Many secretory proteins such as antibodies, blood clotting factors and plasma
membrane receptors contain disulfide bonds. The formation of disulfide bonds in these secretory proteins is n essential step in attaining the functional native structure. In the endoplasmic reticulum (ER) of human cells, disulfide bonds are predominantly generated by the two isoforms of the ER oxidoreductin-1 (Ero1) family: Ero1α and Ero1β. Both enzymes oxidize the active-site cysteines in protein disulfide isomerases (PDIs), which in turn introduce disulfide bonds into newly synthesized proteins. Ero1 is re-oxidized by molecular oxygen and this step generates hydrogen peroxide: a
reactive oxygen species.
Intramolecular disulfide bonds tightly regulate the oxidase activity of Ero1α.

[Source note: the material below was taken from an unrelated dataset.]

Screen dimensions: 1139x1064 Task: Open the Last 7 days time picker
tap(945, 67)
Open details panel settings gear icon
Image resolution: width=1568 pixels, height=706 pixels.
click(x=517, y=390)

Whereas the regulatory mechanisms that regulate Ero1α activity are well understood, the overall cellular response to oxidative stress generated by Ero1α in the lumen of the mammalian ER is poorly characterized. The work presented here shows that overexpression of a hyperactive mutant (C104A/C131A) of Ero1α leads to hyperoxidation of the ER oxidoreductase ERp57 and induces the unfolded protein response (UPR). These effects are likely caused by an oxidative perturbation of the ER glutathione redox buffer. In accordance, analysis of the global transcriptome showed that the cell responds to the oxidative challenge caused by Ero1α hyperactivity by turning on the UPR. Collectively, these findings suggest that the hyperoxidation generated by Ero1α-C104A/C131A is addressed in the ER lumen and
is unlikely to exert oxidative injury throughout the cell.

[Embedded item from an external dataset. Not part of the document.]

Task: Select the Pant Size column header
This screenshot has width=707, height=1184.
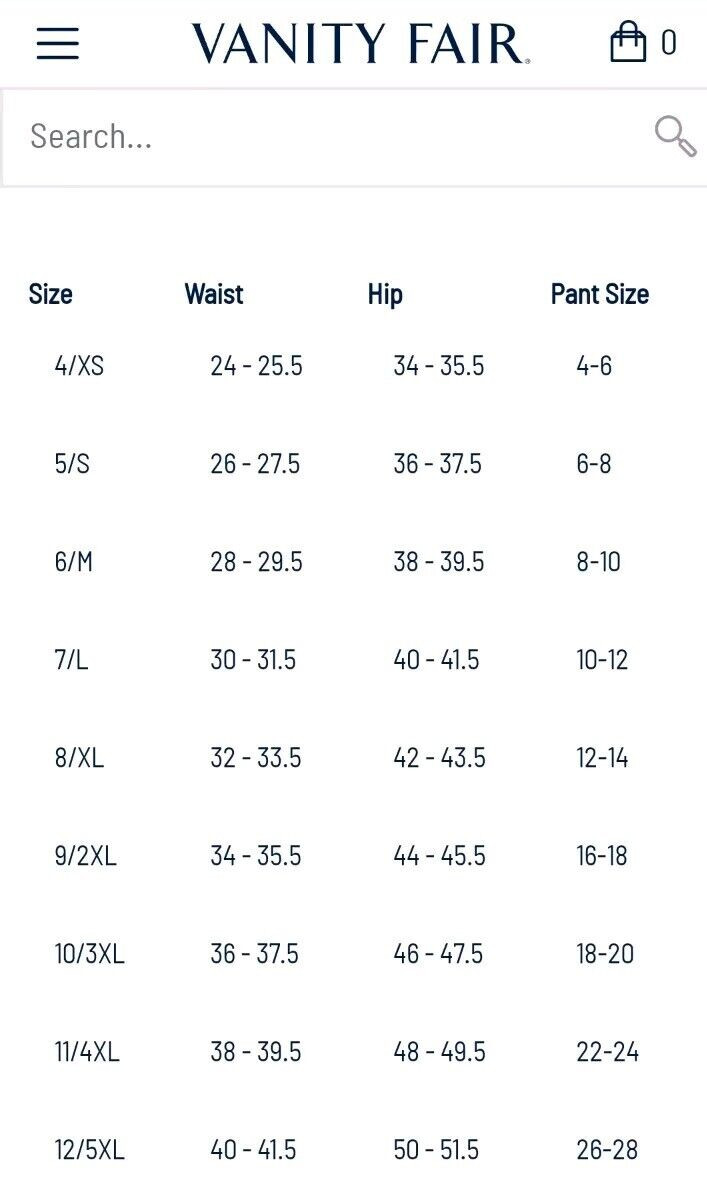Action: (600, 294)
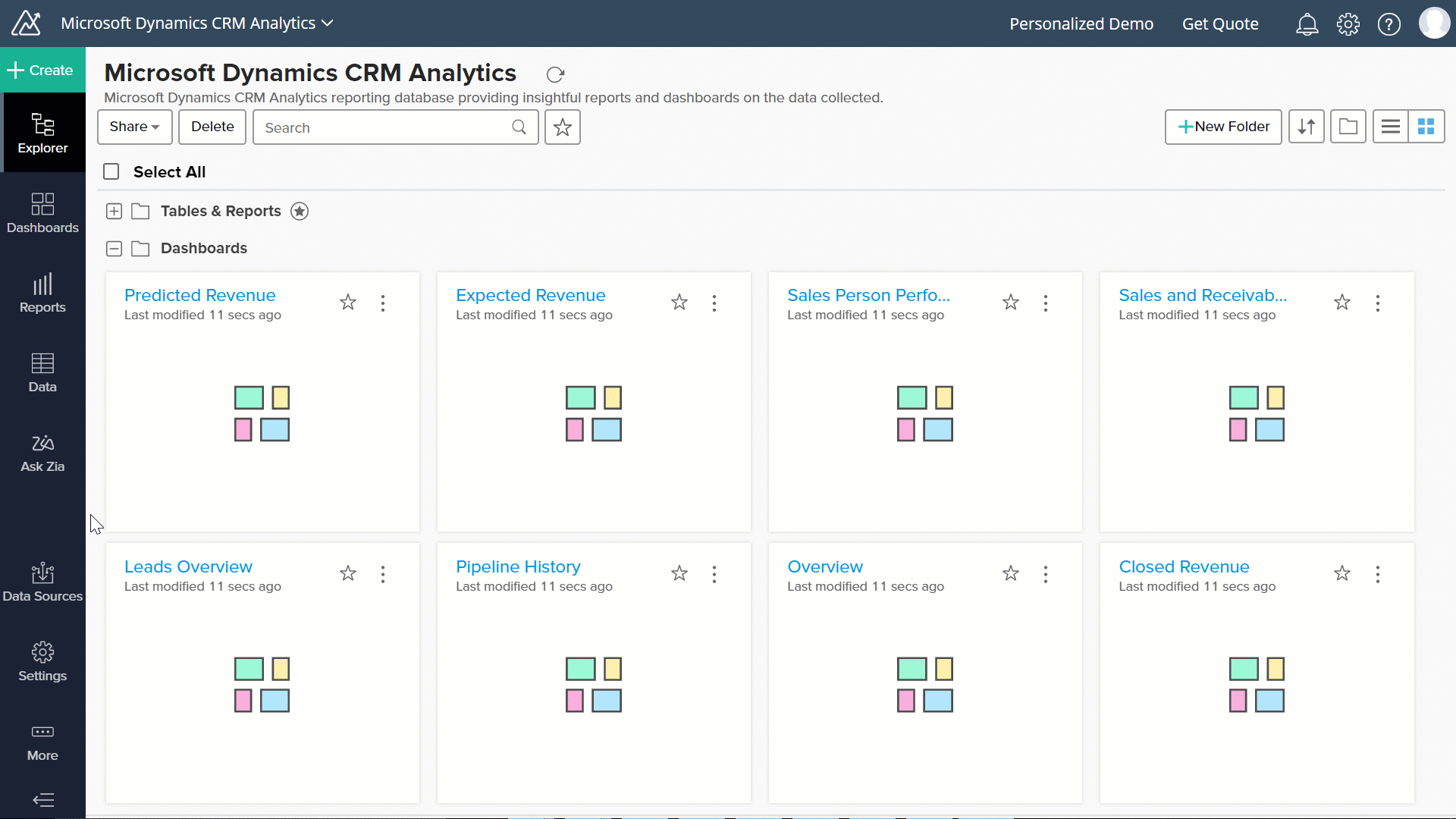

Compared to Ero1α, Ero1β activity is less tightly regulated. However, the
redox regulation of Ero1β is incompletely understood. The work presented here suggests that the regulatory disulfide bonds in Ero1α (Cys94-Cys131 and Cys99-Cys104) are conserved in Ero1β (Cys90-Cys130 and Cys95-Cys100). In contrast to a previous report, the present work shows that Cys262 in Ero1β is most likely not engaged in a regulatory disulfide bond. Collectively, these findings indicate that features other than a distinct pattern of disulfide bonds determine the loose redox regulation of Ero1β relative to Ero1α.

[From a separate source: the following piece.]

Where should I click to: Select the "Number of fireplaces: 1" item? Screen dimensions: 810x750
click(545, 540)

Recently, Ero1-complementary pathways for disulfide bond formation have
been identified. The ER-localized glutathione peroxidase 7 and 8 (GPx7 and GPx8) are able to oxidize PDI in vitro. This suggests that these enzymes are PDI peroxidases and may comprise an as yet unidentified pathway for disulfide bond formation in cells. However, the results presented here indicate that GPx7 and GPx8 do not comprise a major pathway for disulfide bond formation in the ER in cells deficient in Ero1 and peroxiredoxin-4. Interestingly, depletion of GPx8 in cells induced expression of an antioxidant response marker only in the presence of Ero1. These findings imply that GPx8 is an important scavenger of Ero1-generated hydrogen peroxide, and thus provides a critical function in negotiating oxidative stress originating from disulfide bond formation.
In conclusion, the results presented here suggest that Ero1-generated hydrogen peroxide is efficiently detoxified in the ER, and this work therefore provides novel insights into the intimate relationship between oxidative protein folding and oxidative stress.